*** Opening Data ***

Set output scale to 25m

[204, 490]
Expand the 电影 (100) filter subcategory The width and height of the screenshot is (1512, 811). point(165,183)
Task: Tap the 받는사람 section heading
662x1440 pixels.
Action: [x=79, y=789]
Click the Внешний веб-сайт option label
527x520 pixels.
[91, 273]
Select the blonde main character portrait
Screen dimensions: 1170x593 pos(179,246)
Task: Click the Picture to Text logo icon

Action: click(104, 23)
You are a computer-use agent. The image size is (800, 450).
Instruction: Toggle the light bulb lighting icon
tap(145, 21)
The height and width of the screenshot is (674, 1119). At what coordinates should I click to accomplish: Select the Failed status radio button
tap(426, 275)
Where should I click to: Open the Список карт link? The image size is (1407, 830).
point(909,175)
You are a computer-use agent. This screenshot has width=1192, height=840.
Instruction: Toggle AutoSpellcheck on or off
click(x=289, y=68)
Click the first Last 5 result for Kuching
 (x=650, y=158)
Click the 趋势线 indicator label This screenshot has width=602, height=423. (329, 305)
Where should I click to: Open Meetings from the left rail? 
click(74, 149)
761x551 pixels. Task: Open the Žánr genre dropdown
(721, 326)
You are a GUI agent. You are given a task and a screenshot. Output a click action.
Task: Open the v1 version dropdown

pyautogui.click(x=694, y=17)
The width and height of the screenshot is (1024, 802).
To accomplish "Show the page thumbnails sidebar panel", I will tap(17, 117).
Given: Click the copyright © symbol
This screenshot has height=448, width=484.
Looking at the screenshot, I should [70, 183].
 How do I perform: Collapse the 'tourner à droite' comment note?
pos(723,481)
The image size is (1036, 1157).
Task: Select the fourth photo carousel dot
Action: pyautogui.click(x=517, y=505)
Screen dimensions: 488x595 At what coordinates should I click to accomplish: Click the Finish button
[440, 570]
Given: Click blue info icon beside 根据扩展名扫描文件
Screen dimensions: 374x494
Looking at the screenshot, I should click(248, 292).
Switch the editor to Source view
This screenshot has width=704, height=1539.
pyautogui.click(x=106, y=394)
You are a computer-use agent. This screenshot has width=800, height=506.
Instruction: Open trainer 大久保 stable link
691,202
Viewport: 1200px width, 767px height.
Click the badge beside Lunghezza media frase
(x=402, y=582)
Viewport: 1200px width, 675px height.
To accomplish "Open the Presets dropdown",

*** Closing Data ***

Problem details:
Your output should be an exact copy of the lines from the one containing "Instruction: Toggle the" through the last line of the data above.

Exercise solution:
Instruction: Toggle the light bulb lighting icon
tap(145, 21)
The height and width of the screenshot is (674, 1119). At what coordinates should I click to accomplish: Select the Failed status radio button
tap(426, 275)
Where should I click to: Open the Список карт link? The image size is (1407, 830).
point(909,175)
You are a computer-use agent. This screenshot has width=1192, height=840.
Instruction: Toggle AutoSpellcheck on or off
click(x=289, y=68)
Click the first Last 5 result for Kuching
 (x=650, y=158)
Click the 趋势线 indicator label This screenshot has width=602, height=423. (329, 305)
Where should I click to: Open Meetings from the left rail? 
click(74, 149)
761x551 pixels. Task: Open the Žánr genre dropdown
(721, 326)
You are a GUI agent. You are given a task and a screenshot. Output a click action.
Task: Open the v1 version dropdown

pyautogui.click(x=694, y=17)
The width and height of the screenshot is (1024, 802).
To accomplish "Show the page thumbnails sidebar panel", I will tap(17, 117).
Given: Click the copyright © symbol
This screenshot has height=448, width=484.
Looking at the screenshot, I should [70, 183].
 How do I perform: Collapse the 'tourner à droite' comment note?
pos(723,481)
The image size is (1036, 1157).
Task: Select the fourth photo carousel dot
Action: pyautogui.click(x=517, y=505)
Screen dimensions: 488x595 At what coordinates should I click to accomplish: Click the Finish button
[440, 570]
Given: Click blue info icon beside 根据扩展名扫描文件
Screen dimensions: 374x494
Looking at the screenshot, I should click(248, 292).
Switch the editor to Source view
This screenshot has width=704, height=1539.
pyautogui.click(x=106, y=394)
You are a computer-use agent. This screenshot has width=800, height=506.
Instruction: Open trainer 大久保 stable link
691,202
Viewport: 1200px width, 767px height.
Click the badge beside Lunghezza media frase
(x=402, y=582)
Viewport: 1200px width, 675px height.
To accomplish "Open the Presets dropdown",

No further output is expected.